Aubrie Sellers debuts gritty, raw garage country sound
NASHVILLE: Aubrie Sellers' debut album, "New City Blues," introduces her as a musician that seamlessly links the indie rock enclave of East Nashville to her country roots in Texas.
It's a sound she's branded "garage country," a blend of fuzzed-out electric guitars, high-energy rock 'n' roll and Sellers' country vocals and songwriting.
"I was born in Nashville, but my whole family is from East Texas, so I consider myself a dual citizen," said the 24-year-old Sellers, who will be playing South by Southwest in Austin, Texas, on March 18.
It took years for Sellers, a third-generation musician whose grandparents were gospel singers, to find her place between her musical heritage and her own tastes, which range from bluegrass legend Ralph Stanley to Led Zeppelin's Robert Plant.
The album title, a line from her song "People Talking," is about finding her place among those varying influences.
"It sort of embodied the feeling of never quite fitting in, or never knowing exactly where to belong or where to place myself," she said.
Onstage, her strong and steady voice, with just the slightest twang, goes toe-to-toe with layers of reverb and thumping drums. But offstage, Sellers says she was shy and didn't start singing in front of others until she was well into her teens.
"There's a lot to live up to when three of your parents are successful in the music business," she said.

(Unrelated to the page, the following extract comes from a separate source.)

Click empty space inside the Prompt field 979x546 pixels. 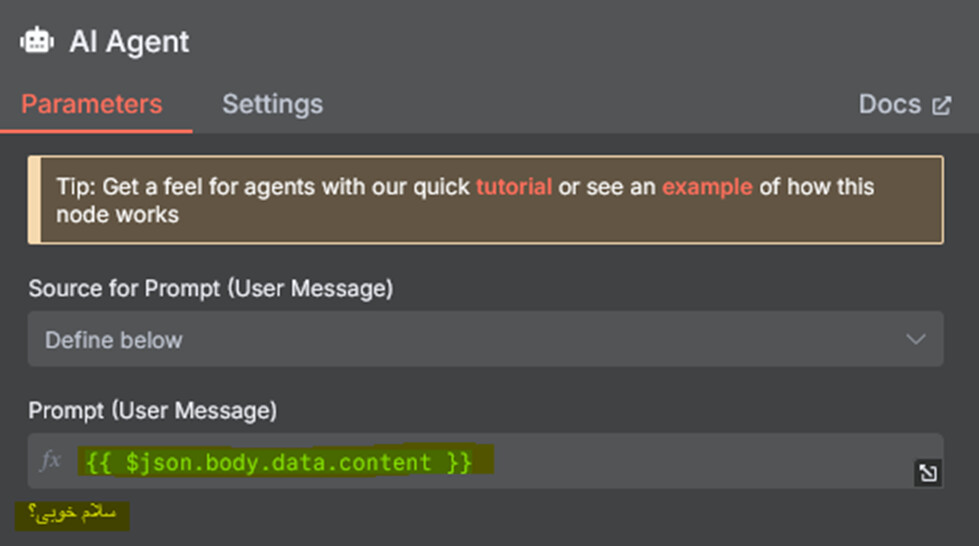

Her mother is Grammy-winning country singer-songwriter Lee Ann Womack. Her father, Jason Sellers, is a country songwriter who has co-written singles for Jason Aldean, Reba McEntire, Rascal Flatts and Thompson Square. Her stepfather, Frank Liddell, is an award-winning producer who helped Miranda Lambert become a star.
Womack said her daughter learned to sing from jam sessions at home and watching her parents in the recording studio.
"Unlike me, who had to get in the business as an adult, Aubrie was born into it," said Womack. "So she knows exactly what she's doing and why she's doing it. There's no explaining to her like you have to do with a lot of new artists."
Sellers wrote "Like the Rain" with her dad, and both he and Womack sing it with their daughter on the record. And she decided that she wanted Liddell to produce the album, which was released in January on Carnival Records via Thirty Tigers.
"I've always loved what Frank does," Sellers said, "because he lets the artists be themselves."
She wrote or co-wrote all 14 songs on the album, which range from the headbanger "Paper Doll" to the dark and moody "Liar Liar," which she wrote with singer-songwriter Brandy Clark.
"A lot of the songs are very rock-oriented," Sellers said. "My voice makes them country and a lot of people think that is a strange combination. ... I think it creates something different and unique."